Null models
Note
Additional examples and a demonstration of the correctness
of nullmodels
submodule are presented in the examples
subfolder in the github repo.
Exponential Random Graph Models (ERGM) with local constraints are
such ERGMs in which sufficient statistics are defined at the level of
individual nodes (or globally for the entire graph). In other words, their
values for each node can be set independently. Unlike ERGMs with non-local
constraints which are notoriously problematic
(e.g. due to degenerate convergence and non-projectivity)

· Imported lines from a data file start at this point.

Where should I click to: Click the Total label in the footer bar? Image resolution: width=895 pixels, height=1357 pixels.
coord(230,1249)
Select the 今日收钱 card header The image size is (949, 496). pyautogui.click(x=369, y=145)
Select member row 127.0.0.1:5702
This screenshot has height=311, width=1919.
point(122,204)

they are analytically solvable. Prime examples of ERGMs with local constraints
are configuration models which induce maximum entropy distributions over
graphs with N
nodes with arbitrary expected degree sequence and/or
strength sequence constraints.
The pathcensus.nullmodels
submodule implements several such
ERGMs which are most appropriate for statistical calibration of strucutral
coefficients. They can be applied to simple undirected and unweighted/weighted
networks.
See also
ERGM
base class for ERGMs
pathcensus.nullmodels.ubcm
Undirected Binary Configuration Model (fixed expected degree sequence)
pathcensus.nullmodels.uecm
Undirected Enhanced Configuration Model (fixed expected degree and strength sequences assuming positive integer weights)
Note
The ERGM functionalities provided by pathcensus
are simple
wrappers around the NEMtropy
package.
Undirected Binary Configuration Model (UBCM)

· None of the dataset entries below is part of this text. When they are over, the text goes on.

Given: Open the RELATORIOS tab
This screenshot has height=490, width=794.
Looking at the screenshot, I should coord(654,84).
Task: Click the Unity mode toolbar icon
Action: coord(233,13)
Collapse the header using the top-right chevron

Undirected Binary Configuration Model (UBCM) induces a maximum entropy probability distribution over networks of a given size such that it has a specific expected degree sequence. It can be used to model undirected unweighted networks. See [VBM+21] for details.
See also
UBCM
UBCM class
Examples
>>> # Make simple ER random graph using `igraph`
>>> import random
>>> import igraph as ig
>>> random.seed(101)
>>> G = ig.Graph.Erdos_Renyi(20, p=.2)
>>> # Initialize UBCM directly from the graph object
>>> ubcm = UBCM(G)
>>> # Alternatively, initialize from degree sequence array
>>> D = np.array(G.degree())
>>> ubcm = UBCM(D).fit()
>>> # Check fit error
>>> round(ubcm.error, 6)
0.0
>>> # Mean absolute deviation of the fitted expected degree sequence
>>> # from the observed sequence
>>> (np.abs(ubcm.ED - ubcm.D) <= 1e-6).all()
True
>>> # Sample a single ensemble instance
>>> ubcm.sample_one()
<20x20 sparse matrix of type '<class 'numpy.uint8'>'
with ... stored elements in Compressed Sparse Row format>
>>> # Sample multiple instances (generator)
>>> for instance in ubcm.sample(10): pass
Undirected Enhanced Configuration Model (UECM)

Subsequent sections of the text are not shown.